The story he told me was fascinating, funny, and deeply encouraging. It involves struggling with the seeming futility of ministry, the grit of real missionary life (like taxi drivers striking and people vomiting), small acts of faithfulness leading to breakthrough, and a people group getting the word of God in their language for the very first time. I can’t wait to write it up. I left our call encouraged to press on in the areas where I feel a sense of futility because I had heard my friend’s story about a surprising, eleventh-hour provision of God.
Our conversation also touched on my growing conviction that we need to tell more stories in our reformed ministry circles. We are a people very drawn to the theological essay. And this is in fact a very important kind of writing. Think of the impact that sites that major in this genre have had, like Desiring God, The Gospel Coalition, or 9 Marks. I am left profoundly grateful when I step back to consider how influential written sermons and theological essays such as Lewis’ The Weight of Glory have been in my own life. The theological essay is powerful, and it has precedent in the Word of God, mainly in the New Testament epistles.
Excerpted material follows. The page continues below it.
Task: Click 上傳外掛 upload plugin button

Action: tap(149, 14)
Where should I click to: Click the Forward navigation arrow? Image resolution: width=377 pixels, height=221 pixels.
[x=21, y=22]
Yet it’s not the only kind of writing that has precedent in the Scriptures. Forty three percent of the Bible is theological narrative – stories, parables, and history. Thirty three percent of the Bible is theological poetry and proverbs. Twenty four percent is theological prose, which is where the essays, laws, and sermons are.
I’m not claiming that our writing as Christians should rigidly conform to these percentages. However, as ahli-kiteb (people of the book, an Islamic term for Christians that I happily plunder), I do find it curious that the vast majority of what we write about God’s word and the Christian life is in the form of theological prose, when God’s word itself contains these three broad kinds of writing. It’s worth asking ourselves – are we seeking to edify others through our non-inspired writing in only one of the three main genres by which the inspired word of God edifies us? Why is that?
What began several years ago as several categories I could write in or post about – essays, stories, and proverbs/poetry/songs, has become three categories I increasingly feel I should write in. This is, as I have said, to seek to reflect God’s balance of revelation in my own writing. But it’s also because I’ve heard from others and even felt in my own heart the deep encouragement that has come from theological story and theological poetry. Leveraging all three categories seems to more fully engage the mind and the heart, the whole person. Emphasizing each will likely give us more effectiveness not just in edifying believers, but also as we seek to win the lost.
Let us strive to keep on writing compelling prose to the glory of God. But alongside of this, let us seek to become storytellers and poets also.